▸ **What needs to be done**: Only the number is needed: how many lines of the records include "Purchase"?

▸ **Given data**:

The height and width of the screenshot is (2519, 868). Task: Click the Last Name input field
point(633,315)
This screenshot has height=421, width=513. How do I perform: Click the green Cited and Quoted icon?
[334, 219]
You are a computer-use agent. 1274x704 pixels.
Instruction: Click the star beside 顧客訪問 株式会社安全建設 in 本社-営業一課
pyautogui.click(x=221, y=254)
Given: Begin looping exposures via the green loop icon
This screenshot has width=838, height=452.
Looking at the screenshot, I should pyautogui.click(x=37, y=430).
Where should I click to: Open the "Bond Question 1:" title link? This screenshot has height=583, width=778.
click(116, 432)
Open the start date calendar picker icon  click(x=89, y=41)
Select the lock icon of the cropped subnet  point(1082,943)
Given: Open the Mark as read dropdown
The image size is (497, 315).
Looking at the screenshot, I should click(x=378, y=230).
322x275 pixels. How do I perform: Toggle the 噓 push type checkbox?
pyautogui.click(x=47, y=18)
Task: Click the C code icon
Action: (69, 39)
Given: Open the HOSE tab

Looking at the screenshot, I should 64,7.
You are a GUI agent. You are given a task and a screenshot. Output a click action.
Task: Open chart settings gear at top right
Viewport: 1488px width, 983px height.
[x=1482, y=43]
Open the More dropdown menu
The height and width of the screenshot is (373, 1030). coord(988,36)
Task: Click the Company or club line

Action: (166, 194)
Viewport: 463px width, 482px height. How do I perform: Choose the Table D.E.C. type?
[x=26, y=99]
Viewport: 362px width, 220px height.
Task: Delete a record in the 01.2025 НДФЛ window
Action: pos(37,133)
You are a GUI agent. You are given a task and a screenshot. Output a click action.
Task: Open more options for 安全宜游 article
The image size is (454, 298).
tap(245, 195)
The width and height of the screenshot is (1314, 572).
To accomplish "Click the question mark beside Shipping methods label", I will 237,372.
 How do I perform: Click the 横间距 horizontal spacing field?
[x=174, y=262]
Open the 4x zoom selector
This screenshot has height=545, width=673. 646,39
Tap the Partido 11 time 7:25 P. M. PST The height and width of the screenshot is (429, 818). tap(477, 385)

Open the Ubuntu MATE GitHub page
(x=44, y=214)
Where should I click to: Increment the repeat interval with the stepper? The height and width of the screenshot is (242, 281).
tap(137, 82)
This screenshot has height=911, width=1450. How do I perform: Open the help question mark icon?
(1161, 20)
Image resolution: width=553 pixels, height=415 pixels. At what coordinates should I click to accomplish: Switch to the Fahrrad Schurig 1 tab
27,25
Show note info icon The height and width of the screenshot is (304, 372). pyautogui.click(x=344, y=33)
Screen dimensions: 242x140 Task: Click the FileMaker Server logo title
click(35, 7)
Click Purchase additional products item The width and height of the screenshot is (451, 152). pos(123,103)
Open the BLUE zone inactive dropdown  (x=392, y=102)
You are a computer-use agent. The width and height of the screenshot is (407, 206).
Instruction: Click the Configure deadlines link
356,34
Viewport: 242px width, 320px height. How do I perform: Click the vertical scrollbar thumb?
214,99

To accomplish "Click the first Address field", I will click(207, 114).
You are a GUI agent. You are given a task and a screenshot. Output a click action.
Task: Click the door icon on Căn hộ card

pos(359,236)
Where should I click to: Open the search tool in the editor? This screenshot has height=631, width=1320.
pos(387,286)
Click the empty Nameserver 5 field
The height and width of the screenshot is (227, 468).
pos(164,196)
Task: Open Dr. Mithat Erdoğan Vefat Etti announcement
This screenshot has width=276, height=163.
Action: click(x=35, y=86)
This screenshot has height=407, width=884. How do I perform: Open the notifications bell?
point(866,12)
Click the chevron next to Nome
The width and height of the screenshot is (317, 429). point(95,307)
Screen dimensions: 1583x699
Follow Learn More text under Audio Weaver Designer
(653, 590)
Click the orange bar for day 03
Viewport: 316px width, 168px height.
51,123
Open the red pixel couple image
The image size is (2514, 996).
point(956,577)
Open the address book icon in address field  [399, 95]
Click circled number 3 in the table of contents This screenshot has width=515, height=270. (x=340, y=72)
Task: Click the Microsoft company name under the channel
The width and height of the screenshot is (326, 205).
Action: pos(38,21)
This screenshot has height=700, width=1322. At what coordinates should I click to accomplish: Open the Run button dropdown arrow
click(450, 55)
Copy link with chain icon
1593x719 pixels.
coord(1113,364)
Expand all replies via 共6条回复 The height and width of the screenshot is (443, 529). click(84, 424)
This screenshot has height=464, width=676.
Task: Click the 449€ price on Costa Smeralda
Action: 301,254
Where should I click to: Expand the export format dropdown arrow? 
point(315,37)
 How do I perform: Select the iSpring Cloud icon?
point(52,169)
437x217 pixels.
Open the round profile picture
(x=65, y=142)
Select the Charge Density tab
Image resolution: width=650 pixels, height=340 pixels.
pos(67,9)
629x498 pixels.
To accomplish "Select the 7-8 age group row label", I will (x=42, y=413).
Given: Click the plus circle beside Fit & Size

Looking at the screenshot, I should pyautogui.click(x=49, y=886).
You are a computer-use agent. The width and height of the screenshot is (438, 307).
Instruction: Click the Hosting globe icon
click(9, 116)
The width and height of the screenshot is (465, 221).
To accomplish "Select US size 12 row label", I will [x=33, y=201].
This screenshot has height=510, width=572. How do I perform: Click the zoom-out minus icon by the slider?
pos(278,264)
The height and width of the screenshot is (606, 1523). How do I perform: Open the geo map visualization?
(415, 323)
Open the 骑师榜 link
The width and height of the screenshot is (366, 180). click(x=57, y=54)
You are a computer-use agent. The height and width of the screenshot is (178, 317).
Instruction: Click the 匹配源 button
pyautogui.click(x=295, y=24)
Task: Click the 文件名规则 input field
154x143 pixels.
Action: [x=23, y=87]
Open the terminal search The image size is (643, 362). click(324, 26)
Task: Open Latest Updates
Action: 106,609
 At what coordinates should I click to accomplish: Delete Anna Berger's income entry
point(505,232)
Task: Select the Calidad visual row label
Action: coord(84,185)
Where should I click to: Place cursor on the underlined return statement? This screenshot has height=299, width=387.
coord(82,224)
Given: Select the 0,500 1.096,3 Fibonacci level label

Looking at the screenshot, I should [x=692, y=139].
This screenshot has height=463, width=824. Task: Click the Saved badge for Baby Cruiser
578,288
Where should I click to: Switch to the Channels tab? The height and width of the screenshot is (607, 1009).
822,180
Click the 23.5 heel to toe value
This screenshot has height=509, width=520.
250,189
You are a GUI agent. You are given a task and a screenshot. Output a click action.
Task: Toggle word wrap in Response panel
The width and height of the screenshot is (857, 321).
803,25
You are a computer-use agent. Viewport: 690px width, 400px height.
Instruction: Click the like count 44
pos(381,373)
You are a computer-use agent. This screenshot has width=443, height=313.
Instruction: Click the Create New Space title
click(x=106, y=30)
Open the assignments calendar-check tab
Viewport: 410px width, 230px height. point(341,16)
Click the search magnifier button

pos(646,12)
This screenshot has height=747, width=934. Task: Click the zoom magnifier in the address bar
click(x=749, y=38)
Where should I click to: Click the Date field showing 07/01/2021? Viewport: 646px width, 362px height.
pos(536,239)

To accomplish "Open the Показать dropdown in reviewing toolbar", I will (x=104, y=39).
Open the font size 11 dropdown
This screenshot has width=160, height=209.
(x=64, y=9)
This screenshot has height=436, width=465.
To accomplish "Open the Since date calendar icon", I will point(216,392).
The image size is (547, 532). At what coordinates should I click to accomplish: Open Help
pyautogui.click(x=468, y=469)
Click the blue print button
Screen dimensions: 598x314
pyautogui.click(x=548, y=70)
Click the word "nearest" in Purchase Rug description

▸ **Expected answer**: 2